A modest rebound in investors’ appetite for riskier assets also dented demand for the safe haven currency.
Federal Reserve officials signalled Friday they will likely stick with a 75-basis-point interest rate increase at their July 26-27 meeting, though a recent high inflation reading could still warrant larger increases than anticipated later in the year.
Traders in futures contracts tied to the Fed‘s short-term federal funds policy rate, who had been leaning toward a full-percentage-point rise in interest rates, shifted their bets firmly in favor of a 0.75-percentage-point increase at the upcoming meeting.
“(It’s) a clear reversal of that pricing from last week after the UMich 5-year inflation expectation figure faded, and after (Fed governor Christopher) Waller cast significant doubt on a larger hike,” said Michael Brown, head of market intelligence at Caxton in London.
On Friday, the University of Michigan’s preliminary survey of consumers for July showed consumers see inflation running at 2.8% over a five-year horizon, the lowest in a year and down from 3.1% in June.
On Thursday, Fed governor Waller said he supports another 75-basis-point interest rate increase this month, prompting a paring of bets on a 100-basis-point rate hike which had grown after a Labor Department report on Wednesday showed consumer prices rose at an annual 9.1% pace in June.
Against a basket of currencies, the dollar was 0.51% lower at 107.29. The index closed at a two-decade high of 108.65 on Thursday.
Some of Monday’s dollar weakness likely reflects profit-taking after its strong rally, Brown said.

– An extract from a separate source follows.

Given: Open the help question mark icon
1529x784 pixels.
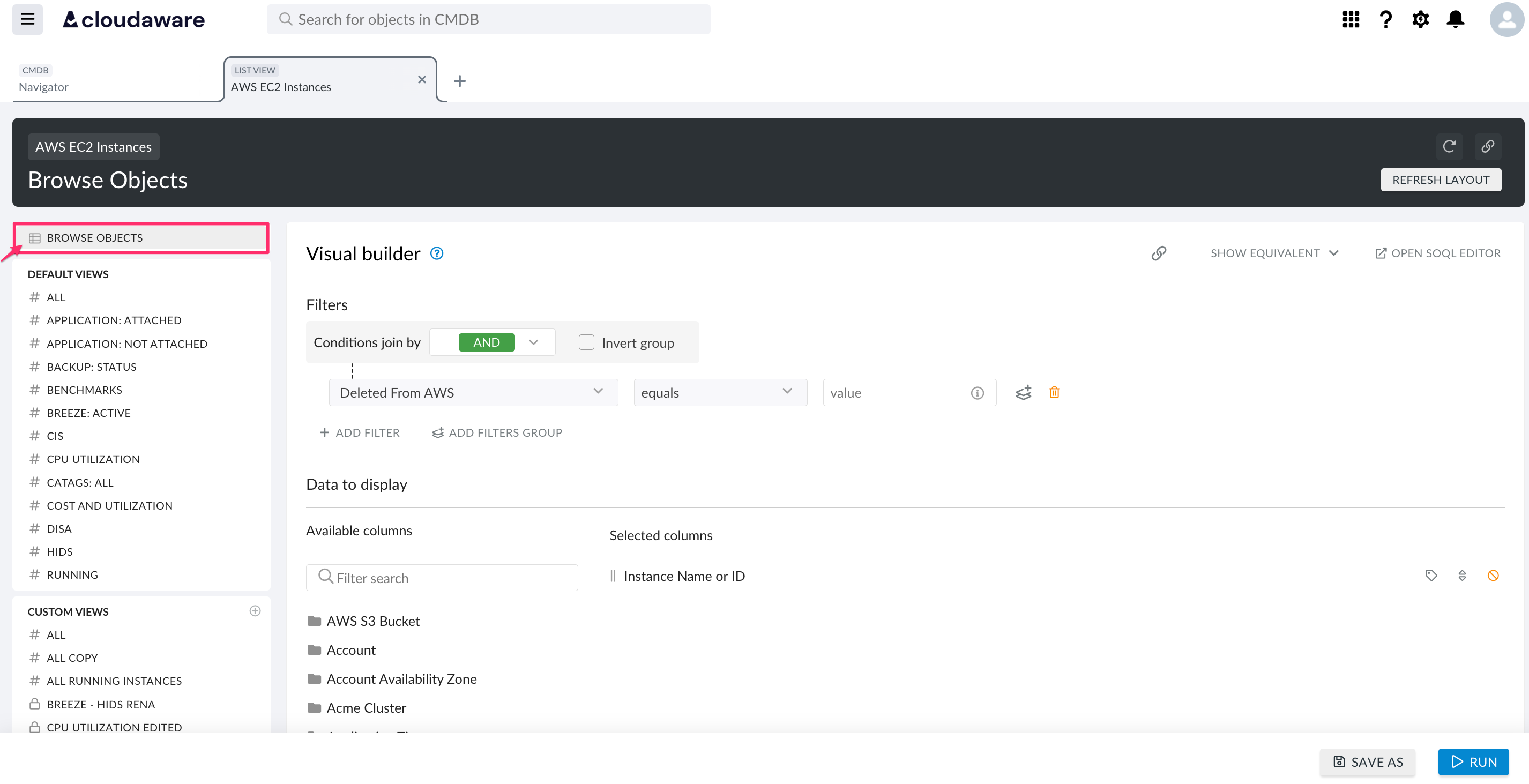Looking at the screenshot, I should (1385, 19).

Still, investors largely remain hesitant to turn bearish on the greenback.
The euro, which has come under selling pressure in recent sessions due to uncertainty about a potential energy supply crunch in the euro zone, pared gains after a Reuters report that Russia’s Gazprom has declared force majeure on gas supplies to Europe to at least one major customer.
The euro was last up 0.65% at $1.01545.
The New Zealand dollar was 0.28% higher after an alarmingly high reading on inflation stoked speculation of more aggressive rate hikes, pushing up bond yields.

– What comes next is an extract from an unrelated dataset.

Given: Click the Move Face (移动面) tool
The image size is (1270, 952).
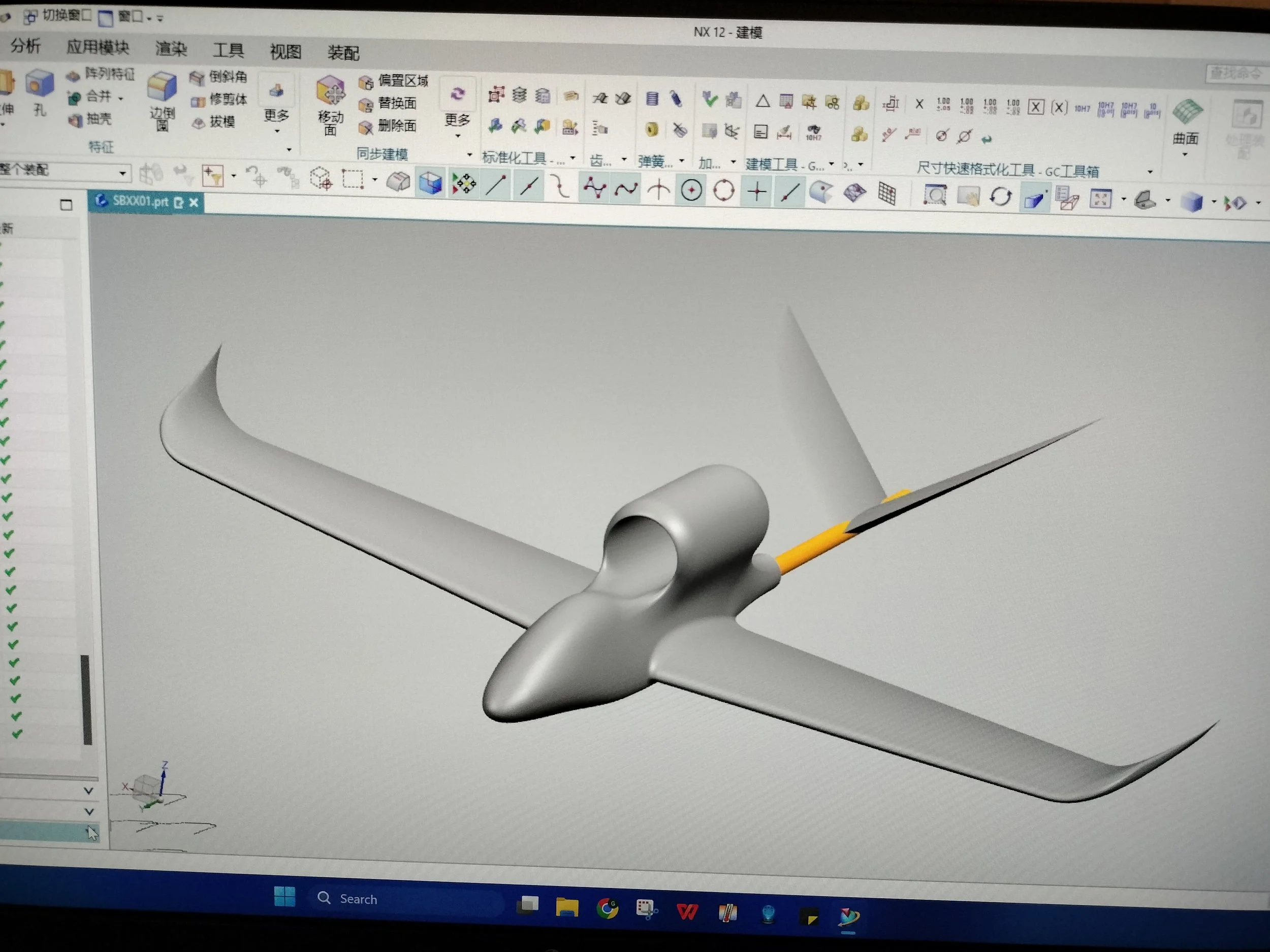Looking at the screenshot, I should point(331,92).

The Australian dollar, seen as a liquid proxy for risk appetite, was 0.68% higher. Commodity-linked currencies also got a boost after Chinese authorities flagged support for the property sector, lifting iron ore and copper prices
The broad weakness in the dollar helped lift the British pound 1.07% to $1.19975, but the UK currency’s rally was capped by political risks and
recession fears in Britain.
In cryptocurrencies, bitcoin rose 5.95% to $22,164.95, extending its recovery from a weeks-long selloff that took it below the $20,000 level.